17- Weekend at home, which can be hard, as Michele is a bit sick, though nothing serious.
Second trip to the athletic track, with José joining Mattia (and Lukas too for the first part) in taking a bigger group of kids to train: 7 rather than 3, with 3 of them not from our school and even 2 girls!
18- After the August Olympic break, this month we're getting back on track with our Shakespeare nights: to celebrate his year, every second Sunday, we either read an adapted tale or watch one of a series of high quality animated movies. Tonight's is time for gruesome Richard III.
19- Nothing special, but like every Monday, Wednesday and Friday, patient mummy takes M&S swimming; they are slowly improving, thanks to having nearly learnt to stay in the water the whole lesson, enduring the moderate chill of the rainy-season, both for pool and outside temperature.
20- Another birthday party on the roof, this time for Hannah, Sam's English teacher.

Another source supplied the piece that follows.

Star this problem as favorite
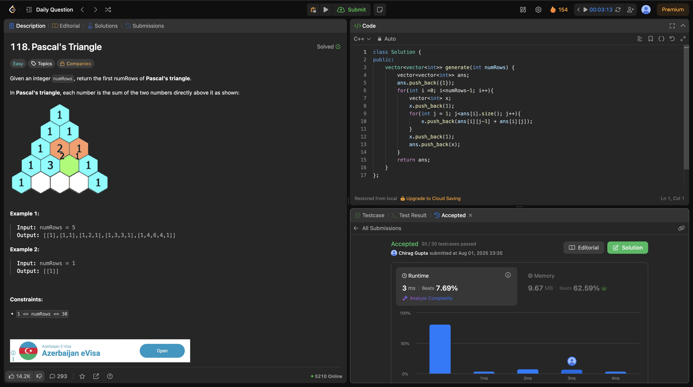This screenshot has height=387, width=693. tap(82, 376)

21- Lovely stay of Giorgio, an Italian whom we didn't know, but who was here from a Fair Trade organisation to check UPAVIM's work: we were glad to lend him the kids room and the 3 crammed nights were more than compensated by the great company, especially for the long interesting conversations, where we were able to share a lot, with a man of solid views and experiences, about this area, our work, modern cooperation and what's working and what could be better in this organisation. 
22- 3rd and 6th grade perform a concert of English songs, which they've practiced for a long time, each class their own, for Barbara, to thank her for the new classrooms and give her a good farewell.

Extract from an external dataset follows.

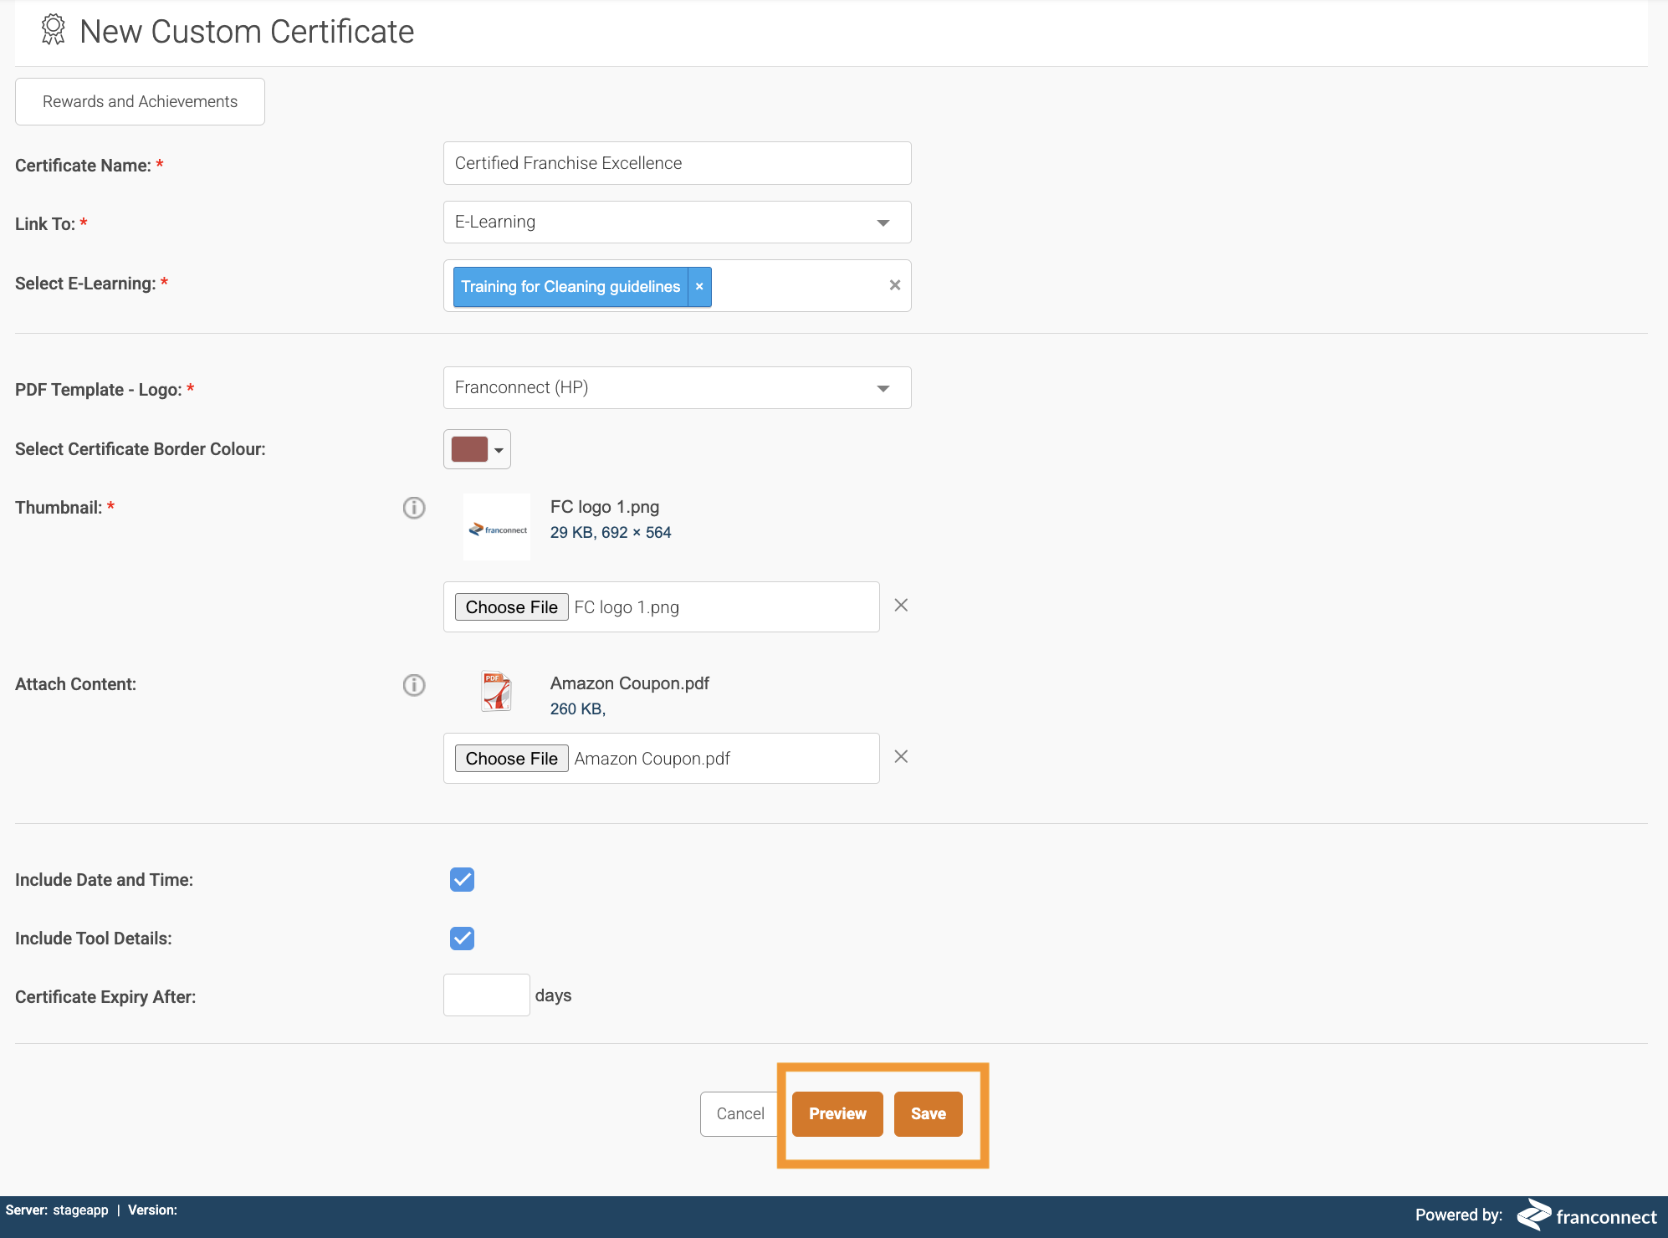Image resolution: width=1668 pixels, height=1238 pixels.
Task: Click Cancel to discard the certificate
Action: point(739,1114)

25- For Mickey's birthday, and for Sam's too, in advance, we took our second trip to Antigua, with a specific target: the workshop at the ChocoMuseum! Read post on the birthday below for more, or go to the gallery page for pictures, which unfortunately you can't taste...

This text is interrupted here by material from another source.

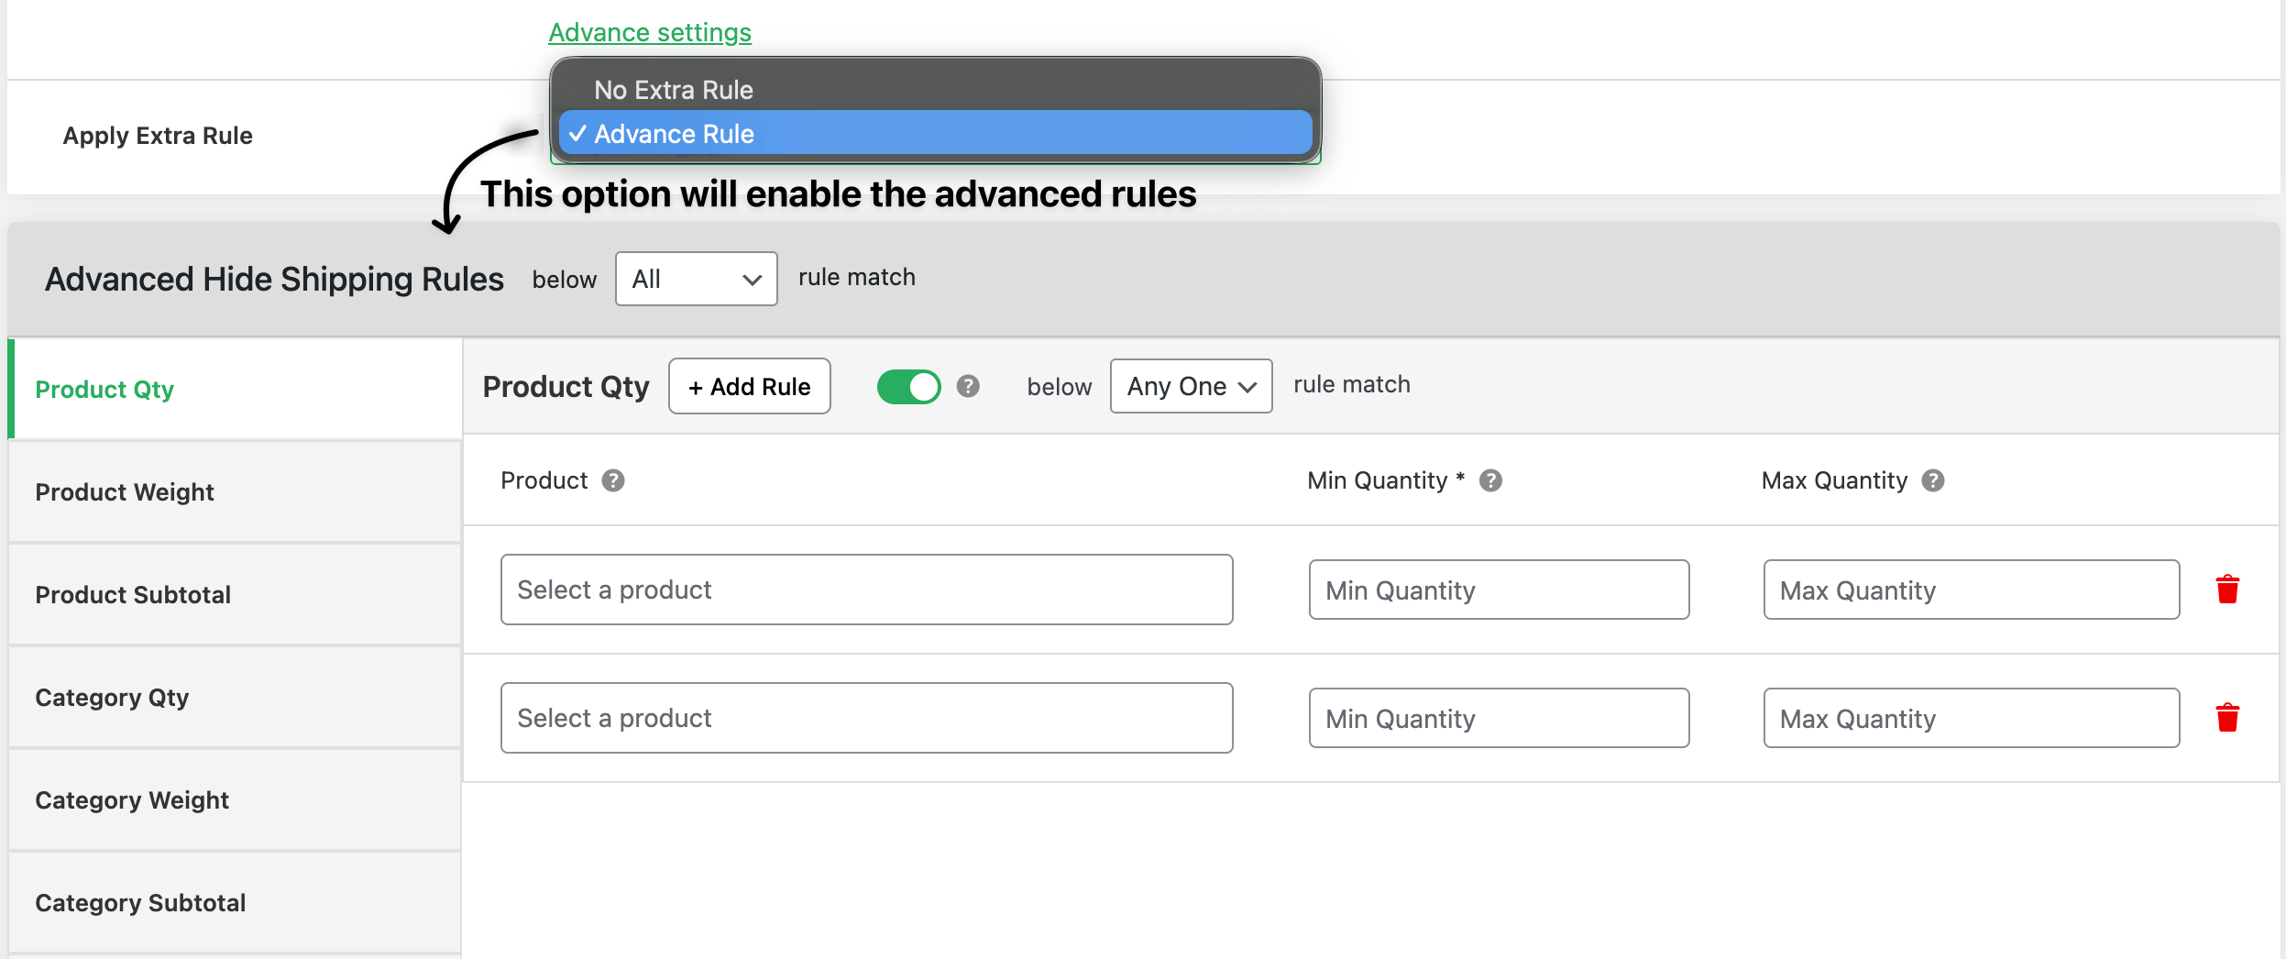Image resolution: width=2286 pixels, height=959 pixels.
Task: Disable the Product Qty rule toggle
Action: tap(910, 387)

29- Mattia is busy writing the application for the grant for the youth project, as he's been the whole week, long nights included, when someone pokes him on the shoulder... it's Fernanda, past volunteer and great friend of ours, back for just a few days to get an MRI on her knee (cheaper to fly and have it done here than to do it in the States...): BEST.SURPRISE.EVER.
30- Día del niño (Kids' Day): another opportunity to miss school, which is replaced by a show by the teachers (long silly dances by the ladies, storytelling by Daddy, who saved Michele from brain-death and captived all the children with a colourful-clothed rendition of the Pied Piper, flute playing included), plenty of junk food, some games for each class and an awful fight-for-the-sweet version of the piñata, plus gifts by the local Rotary Club, who apparently still believe it is good for children in disadvantaged areas to receive plastic toys (all for the same age, from 1st to 6th grade...) and t-shirts from people dressed as Super Heroes... Apart from schools' events, the day and the following weekend (or week, or month) are also a great opportunity for shopping centres and fast-food restaurants to lure people to spend more and eat worse.
Not to finish the month and the post on such a negative note, the evening, or better the night, is dedicated by Mum&Dad to packing clothes (and food for the journey), for our upcoming long-weekend escape, as in the morning, as early as we manage (possibly before 6.30), we're going to México for VISA reasons: the first 90-day tourist VISA can be renewed once, but then, at the 6th month, you must leave the country for at least 3 days and then come back and start again; given that Honduras and El Salvador don't count and Belize is too expensive, we're having a short holiday in Tapachula, just north of the Mexican border, the closest we can go. So, 6 or more hours on the bus are awaiting, but after that it will be a nice, much needed break, sooner or later to be described on this blog!